Já Falcão, o procurador, afirma: “Infelizmente, o tempo da burocracia não é o tempo das vítimas, que é o tempo mais rápido possível”. Ele explica que, para esse caso específico, a mudança de juiz e o ritmo “lento” do tribunal no Maranhão – diferente da Justiça Federal em Pernambuco, onde ele mora – deixaram o processo ainda mais moroso.
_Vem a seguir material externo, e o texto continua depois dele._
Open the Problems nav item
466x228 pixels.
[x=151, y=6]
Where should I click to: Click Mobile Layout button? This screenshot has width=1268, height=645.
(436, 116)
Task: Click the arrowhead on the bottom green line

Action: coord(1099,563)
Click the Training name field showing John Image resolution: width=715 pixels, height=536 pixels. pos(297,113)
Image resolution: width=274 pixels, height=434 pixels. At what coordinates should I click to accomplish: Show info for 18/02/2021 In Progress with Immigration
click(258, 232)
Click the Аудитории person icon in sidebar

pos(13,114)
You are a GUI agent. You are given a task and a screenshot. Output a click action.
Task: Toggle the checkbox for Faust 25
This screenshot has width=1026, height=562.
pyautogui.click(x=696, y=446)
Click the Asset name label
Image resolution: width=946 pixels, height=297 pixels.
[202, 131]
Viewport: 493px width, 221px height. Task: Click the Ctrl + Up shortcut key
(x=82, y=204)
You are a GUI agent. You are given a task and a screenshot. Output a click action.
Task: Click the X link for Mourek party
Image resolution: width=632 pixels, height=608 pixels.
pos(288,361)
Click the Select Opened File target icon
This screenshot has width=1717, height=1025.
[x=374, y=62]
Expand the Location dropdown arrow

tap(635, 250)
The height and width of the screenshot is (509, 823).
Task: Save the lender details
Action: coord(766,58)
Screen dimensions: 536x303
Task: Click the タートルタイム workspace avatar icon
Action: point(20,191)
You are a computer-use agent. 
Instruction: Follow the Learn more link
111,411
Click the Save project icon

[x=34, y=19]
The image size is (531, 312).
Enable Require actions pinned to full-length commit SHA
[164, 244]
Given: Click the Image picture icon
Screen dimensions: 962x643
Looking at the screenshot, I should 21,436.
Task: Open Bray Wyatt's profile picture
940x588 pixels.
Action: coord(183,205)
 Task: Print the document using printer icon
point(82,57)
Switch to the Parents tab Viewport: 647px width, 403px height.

Aliás, Falcão está conduzindo o caso de Paulo porque é um dos poucos procuradores federais especializados em júri popular federal.
Assim que o pagamento do laudo antropológico for acertado, diz Falcão, os advogados dos dois acusados serão notificados para apresentar suas perguntas para o perito encarregado do mesmo, pois eles têm o direito de participar da produção da prova. “O perito vai trabalhar para o juiz, então tem que ouvir tanto um lado quanto o outro”, disse ele à Mongabay em uma entrevista por telefone.
Uma vez concluída essa fase, o julgamento poderá finalmente ser agendado, acrescenta Falcão. Como já existe uma lista federal de jurados, as etapas seguintes serão o sorteio dos jurados e a convocação das partes para comparecerem ao júri e indicarem as provas que desejam utilizar durante a sessão plenária – como testemunhas, documentos e vídeos, entre outros. O procurador estima que o julgamento ocorra no primeiro semestre de 2025.
“As coisas para nós na Arariboia são muito difíceis”, diz Laércio, sobrevivente do atentado de 2019. “Mas continuo aqui, guerreiro, sempre”.
Imagem do banner: Em 1º de novembro, um grupo de 18 Guardiões e Guardiãs da Floresta foi pela primeira vez ao local do assassinato de Paulo Paulino Guajajra para honrar sua memória e exigir justiça para ele e para todos os Guajajara que perderam a vida defendendo a Terra Indígena Arariboia, no Maranhão. Imagem cortesia da Associação Indígena Ka’aiwar dos Guardiões da Floresta da Terra Indígena Arariboia.
A Associação Indígena Ka’aiwar dos Guardiões da Floresta da Terra Indígena Arariboia recebe doações para a construção da escola com o nome de Paulo Paulino Guajajara. A associação, criada três anos após o assassinato de Paulo, também recebe doações para a proteção da Terra Indígena Arariboia.
Karla Mendes é repórter investigativa da Mongabay no Brasil e é membrodo Rainforest Investigations Network do Pulitzer Center. Ela é a primeira brasileira e latinoamericana eleita para a diretoria da Society of Environmental Journalists (SEJ), dos Estados Unidos, onde ela também foi eleita Vice-Presidenta de Diversidade, Equidade e Inclusão. Leia outras matérias publicadas por ela na Mongabay aqui. Encontre-a no Instagram, LinkedIn, Threads, 𝕏 e Bluesky.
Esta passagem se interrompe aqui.